Data provided>
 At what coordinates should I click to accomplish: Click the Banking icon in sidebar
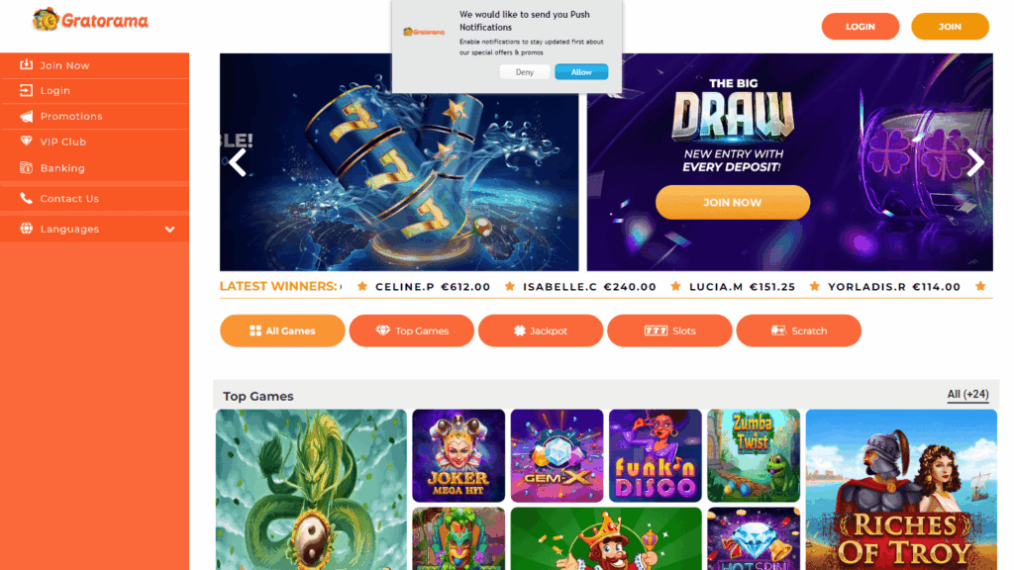[x=26, y=168]
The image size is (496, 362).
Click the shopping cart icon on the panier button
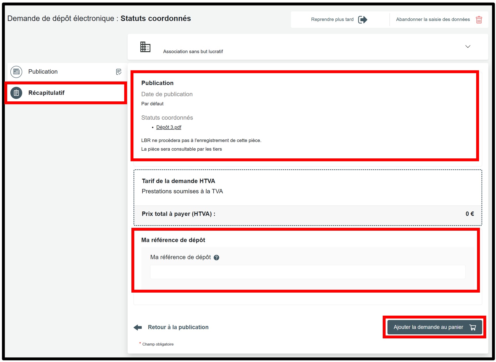pyautogui.click(x=472, y=327)
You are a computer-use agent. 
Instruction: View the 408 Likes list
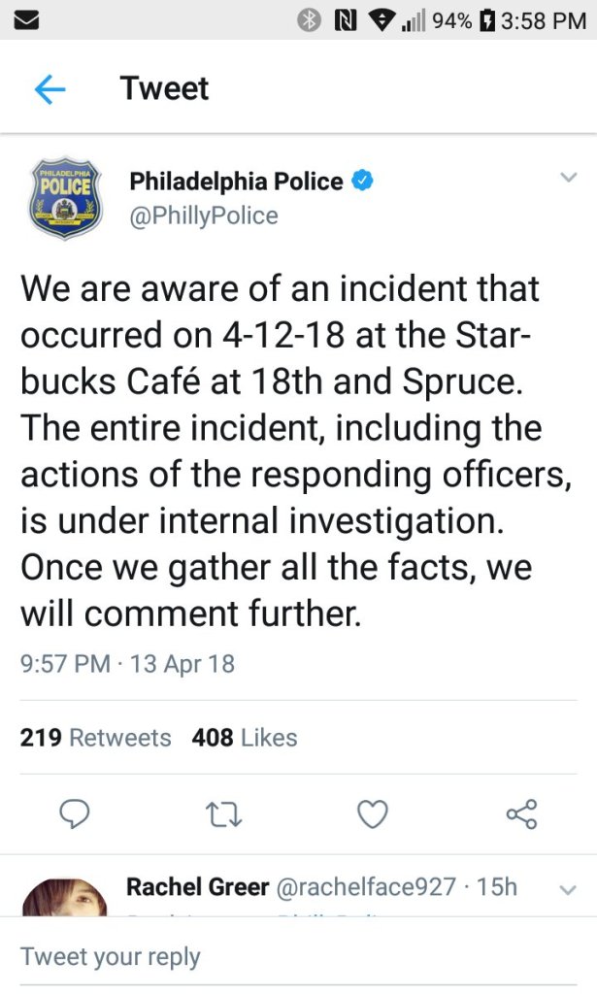[245, 738]

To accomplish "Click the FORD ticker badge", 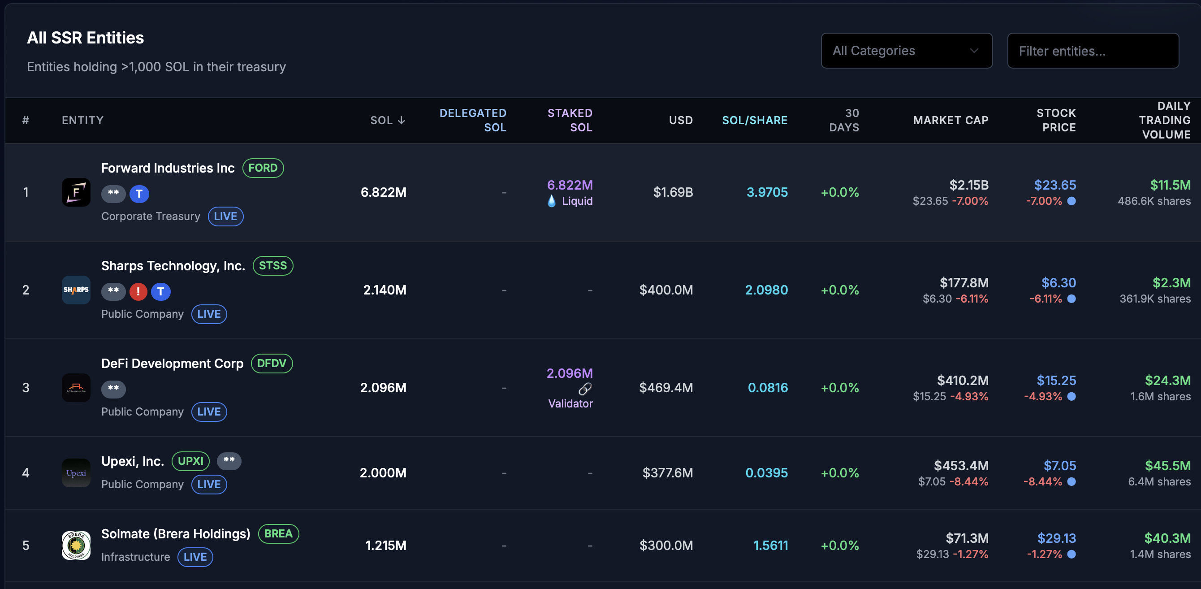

Exercise description> Express the material above as a JSON array of strings, one string per line, skipping any blank lines and leaving out the pictures.

Response to the task>
[
  " At what coordinates should I click to accomplish: Click the Banking icon in sidebar",
  "[x=26, y=168]",
  "The image size is (496, 362).",
  "Click the shopping cart icon on the panier button",
  "pyautogui.click(x=472, y=327)",
  "You are a computer-use agent. ",
  "Instruction: View the 408 Likes list",
  "[245, 738]",
  "To accomplish \"Click the FORD ticker badge\", "
]